A expectativa estava alta, altíssima. E ela enfim, foi recompensada. Pode-se afirmar que finalmente estamos diante de uma autêntica HQ do Homem-Morcego transposta para a tela de cinema.

Neste novo episódio, Gotham City continua, mais do que nunca, dominada pelo crime. A presença de Batman, ademais, faz surgir um novo problema: estimulados por suas ações, vários cidadãos passam a combater o crime por conta própria, utilizando “bat-uniformes” e perseguindo bandidos. Além disso, a legitimidade de Batman como combatente do crime passa a ser questionada pela população e pela mídia (como realçado no início deste texto, idéia explorada por Frank Miller em sua HQ). Afinal, ele é um justiceiro que atua à margem da legalidade. Em contraposição a este “Cavaleiro das Trevas”, Gotham assiste à ascensão do idealista promotor de justiça Harvey Dent (Aaron Eckhart, muito bem no papel), o “Cavaleiro Branco”, que busca efetivar a justiça e limpar Gotham da criminalidade, mas seguindo os limites da legalidade. O próprio Bruce Wayne/Batman (mais uma vez Christian Bale, competente) começa a enxergar em Dent o herói que a cidade precisa, um herói sem máscara, que não precisa se ocultar na escuridão noturna para realizar suas ações de combate ao crime. Os dois ainda dividem o mesmo interesse romântico: a promotora Rachel Dawes (Maggie Gyllenhaal, com bem mais presença interpretativa que a careteira Katie Holmes, que fez a personagem no filme anterior). Ambos também contam com a ajuda de, agora tenente, Jim Gordon (Gary Oldman, excelente!), um dos raros policiais incorruptíveis de cidade.

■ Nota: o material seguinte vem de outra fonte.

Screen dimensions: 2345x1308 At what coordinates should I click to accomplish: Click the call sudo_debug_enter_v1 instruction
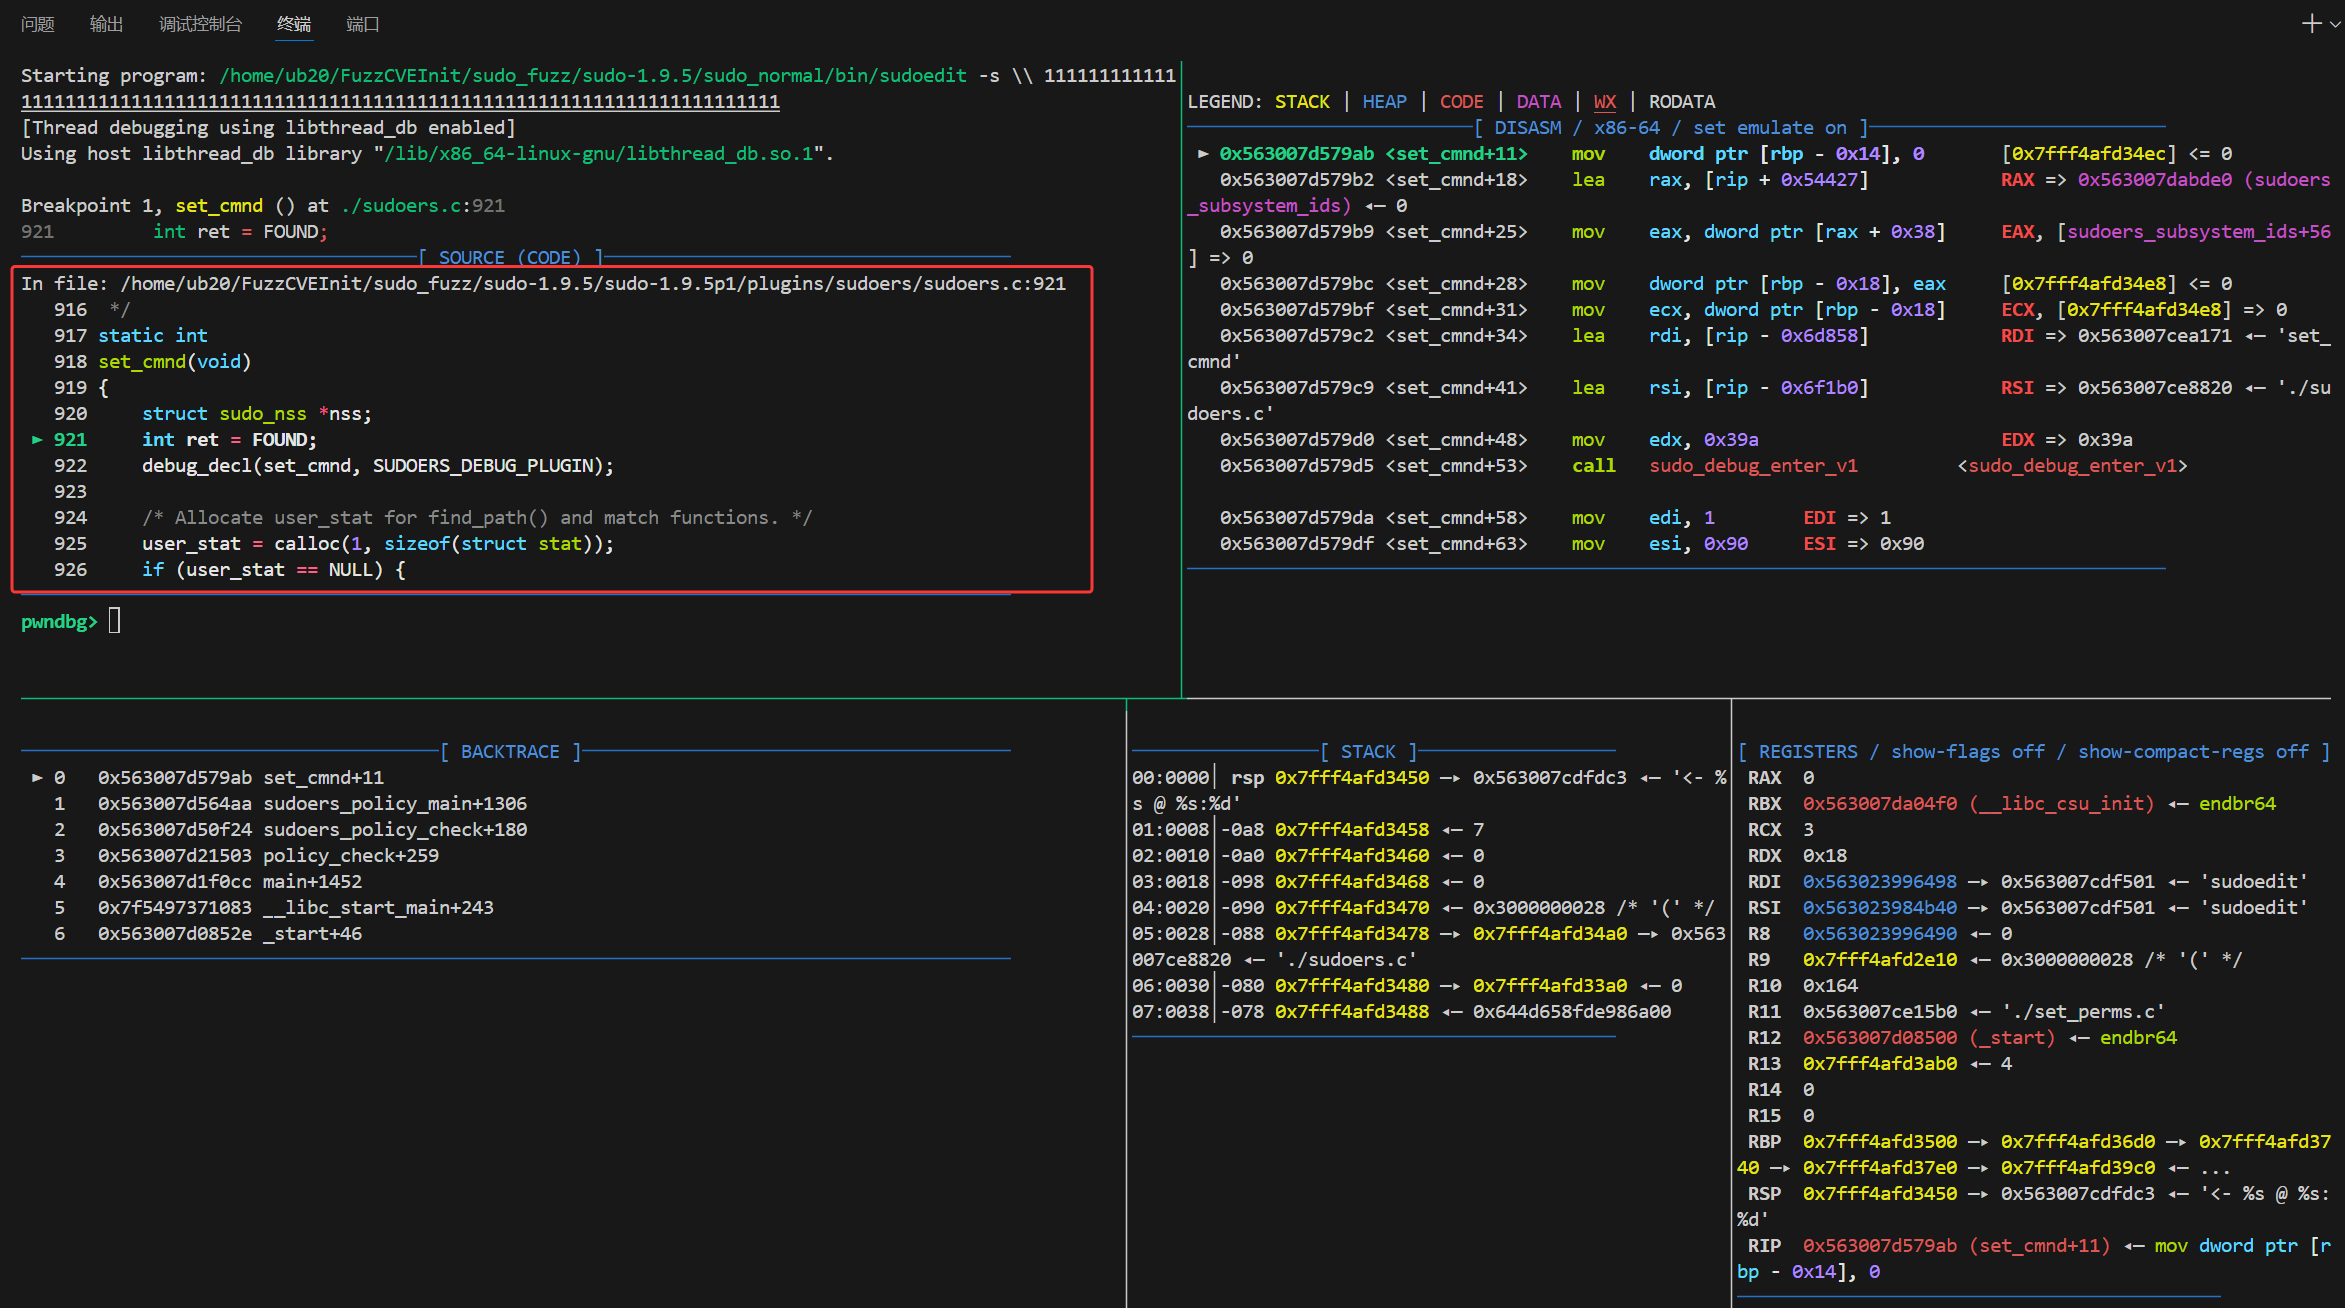(x=1714, y=465)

Incomodados pelos prejuízos causados por Batman, os maiores mafiosos da cidade resolvem contratar uma espécie de maníaco psicopata que anda chamando atenção nos noticiários para dar cabo do Homem-Morcego: o Coringa! E aqui chegamos ao personagem interpretado pela falecido Heath Ledger. O seu Coringa em quase nada lembra aquele feito por Jack Nicholson no primeiro filme de Tim Burton. A interpretação de Ledger é completamente visceral, conseguindo transpor para tela o Coringa concebido por Frank Miller em sua HQ genial. Com suas frases cortantes, marcantes e faladas em tom de ironia e perversão, o Coringa é o personagem que, em muitas seqüências, acaba roubando a cena. Macabro como nenhum outro vilão da arte seqüencial antes levado à telas, ele se torna o maior tormento de Batman, já que, em suas próprias palavras, ele só existe porque Batman existe e estarão condenados a eternamente se enfrentarem, já que Batman jamais conseguirá simplesmente eliminar seu oponente e este tem sua existência condicionada à de Batman. Com uma maquiagem borrada que esconde cicatrizes em seu rosto (maquiagem concebida pelo próprio Ledger), o Coringa representa a encarnação da morte, não agindo por dinheiro, mas para apenas promover o caos. A verdade é que a atuação de Ledger é tão impactante que muitos, capitaneados por Nolan e Bale, já estão fazendo campanha para sua indicação ao Oscar vindouro e premiação póstuma. Quem assistir ao longa verá que isso não é uma idéia descabida.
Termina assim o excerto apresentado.